Мистер Шоу не может иметь с собой никого, кроме самого себя; но это не для себя
он заботится. Это для обширной и универсальной церкви, единственным
членом которой он является.
Два типичных гениальных человека, которых я упомянул здесь и с
чьих имен я начал эту книгу, очень символичны хотя бы потому, что
они показали, что самые яростные догматики могут стать лучшими художниками.
В атмосфере fin de siecle все кричали, что
литература должна быть свободна от всех причин и всех этических убеждений. Искусство
должно было производить только изысканное мастерство, и в те дни было особенно характерно
требовать блестящих пьес и блестящих коротких
рассказов. И когда они их получили, они получили их от парочки
моралистов. Лучшие рассказы были написаны человеком, пытающимся проповедовать
империализм. Лучшие пьесы были написаны человеком, пытающимся
проповедовать социализм. Все искусство всех художников выглядело крошечным и
скучным по сравнению с искусством, которое было побочным продуктом пропаганды.
Причина, на самом деле, очень проста. Человек не может быть достаточно мудр, чтобы быть
великим художником, не будучи достаточно мудр, чтобы желать быть философом. У
человека не может быть энергии для создания хорошего искусства, если у него нет энергии
желать выйти за его пределы. Маленький художник доволен искусством;
великий художник не довольствуется ничем, кроме всего.
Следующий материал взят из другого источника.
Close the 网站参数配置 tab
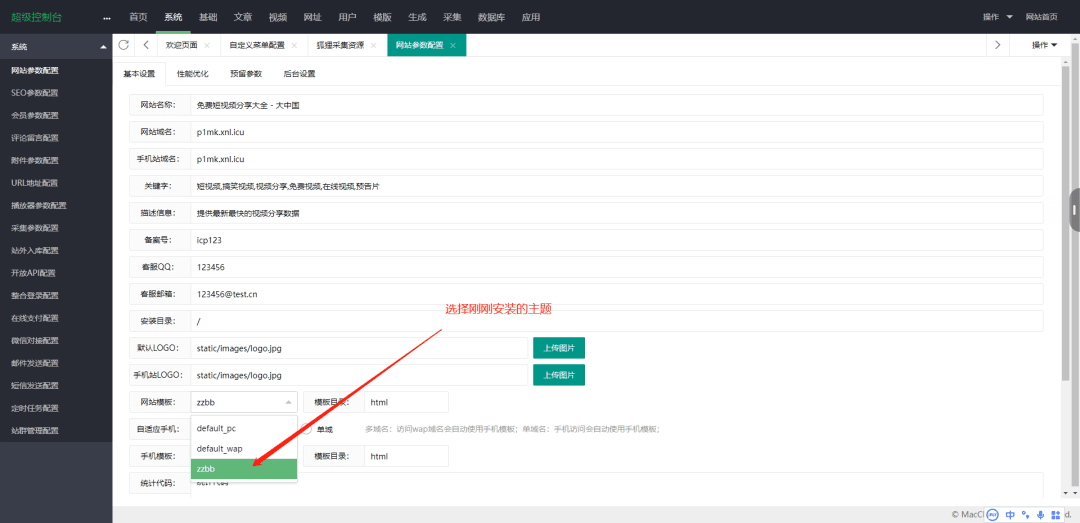coord(453,46)
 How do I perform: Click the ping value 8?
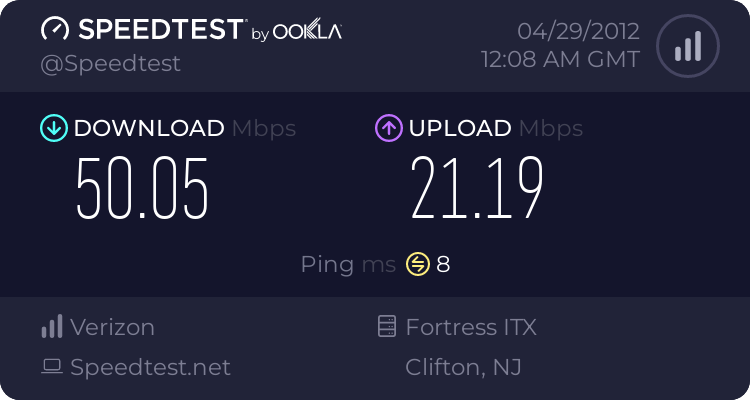click(443, 264)
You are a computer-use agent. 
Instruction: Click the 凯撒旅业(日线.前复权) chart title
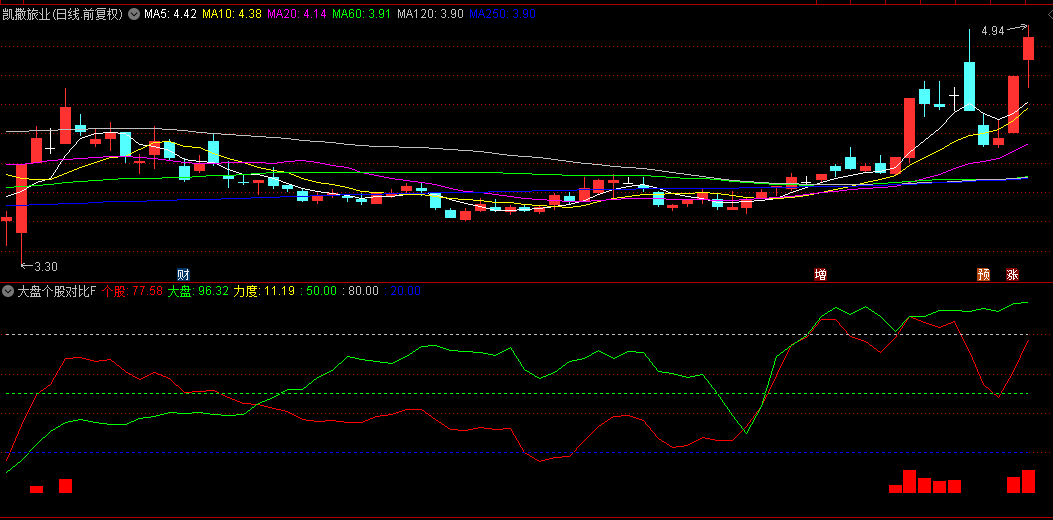click(63, 14)
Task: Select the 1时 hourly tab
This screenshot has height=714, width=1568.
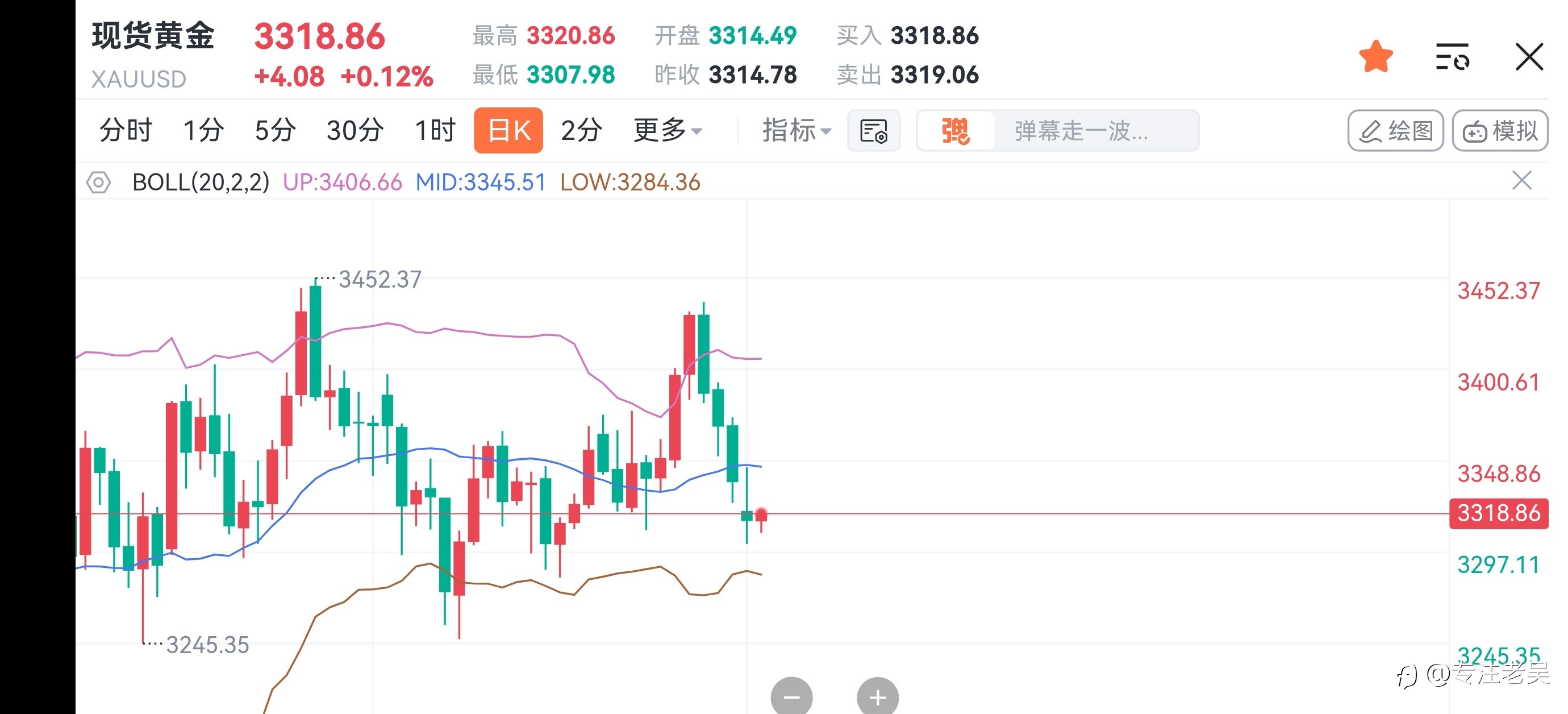Action: [x=435, y=130]
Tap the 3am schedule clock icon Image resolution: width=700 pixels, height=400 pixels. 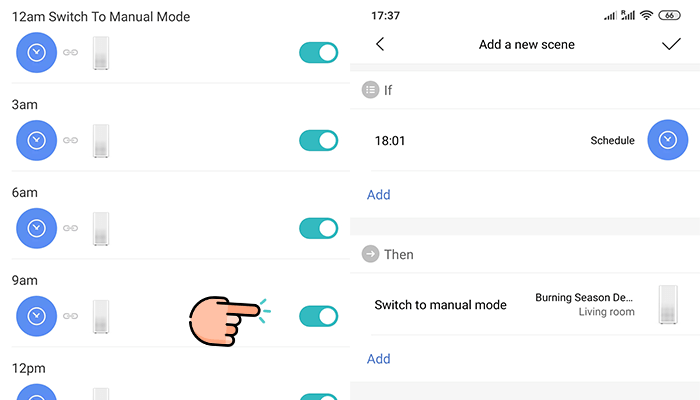(37, 140)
Таким образом, мы обнаруживаем
, что когда на нашу арену выходят настоящие силы, хорошие или плохие, такие как Киплинг и ГБС
, они приносят с собой не только поразительное и захватывающее искусство,
но и очень поразительные и захватывающие догмы. И они еще больше заботятся и
хотят, чтобы мы заботились еще больше об их поразительных и захватывающих догмах,
чем об их поразительном и захватывающем искусстве. Мистер Шоу — хороший
драматург, но больше всего на свете он хочет быть хорошим
политиком. Мистер Редьярд Киплинг по божественному капризу и природной
гениальности стал нетрадиционным поэтом; но больше всего на свете он желает
быть обычным поэтом. Он желает быть поэтом своего
народа, костью от их кости и плотью от их плоти, понимая
их происхождение, прославляя их судьбу. Он желает быть поэтом-
лауреатом, это самое разумное, благородное и общественное желание.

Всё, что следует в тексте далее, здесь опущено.